By Tim Cahill:
On February 20, 2007, the Investor Environmental Health Network ("IEHN") issued a report entitled "Beneath the Skin: Hidden Liabilities, Market Risk and Drivers of Change in the Cosmetics and Personal Care Products Industry." IEHN represents 20 investment organizations with $22 billion under management that are seeking to ensure that the companies they invest in are taking appropriate steps to reduce risks associated with the toxic chemicals used in their products. The IEHN’s report warns that nanotechnologies represent one of the significant health risks in the cosmetics industry and that investors in this industry must be aware that sweeping changes are likely to occur in this market. The report describes the Food and Drug Administration’s ("FDA") current oversight of cosmetics as a "a porous and ill-defined regulatory framework" and cites to the fact that "cosmetics are generally exempt from pre-market review" as a major limitation in the FDA’s ability to regulate cosmetics. As a result, the report recommends that cosmetics manufacturers take independent steps to monitor the safety of their products in order to avoid potential liability and gain a competitive advantage by increasing their brand trust.
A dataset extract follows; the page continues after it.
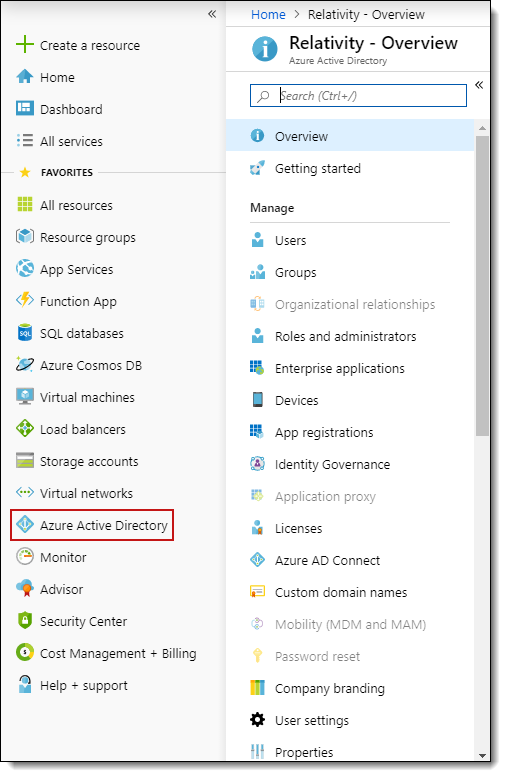Open the Azure Cosmos DB icon
The height and width of the screenshot is (777, 506).
[25, 365]
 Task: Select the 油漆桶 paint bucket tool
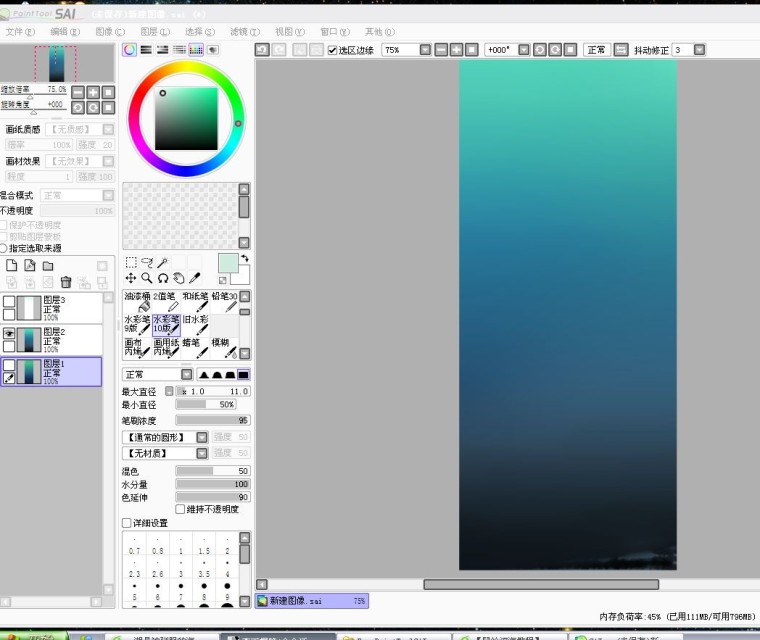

The IEHN’s report is certainly not the first to blast the FDA’s ability to regulate the use of nanotechnologies in cosmetics. In an October 2006 report by former FDA Deputy Commissioner for Policy, Michael R. Taylor, entitled "Regulating the Products of Nanotechnology: Does FDA Have the Tools It Needs?," the FDA’s lack of oversight of cosmetics was identified as an area that must be addressed in order for the FDA to adequately monitor the safety of cosmetics containing nanotechnologies, particularly since cosmetic products with nanomaterials are reaching the marketplace faster than many other products regulated by the FDA. The IEHN’s report recommends greater self-regulation by cosmetics manufacturers, but the FDA could impose stricter regulations in this area in the near future. The FDA is in the process of evaluating its ability to effectively regulate the use of nanomaterials in FDA-regulated products, and it has been reported that the agency will issue its findings in July 2007. How the FDA addresses cosmetics with nanomaterials will be one area to watch closely.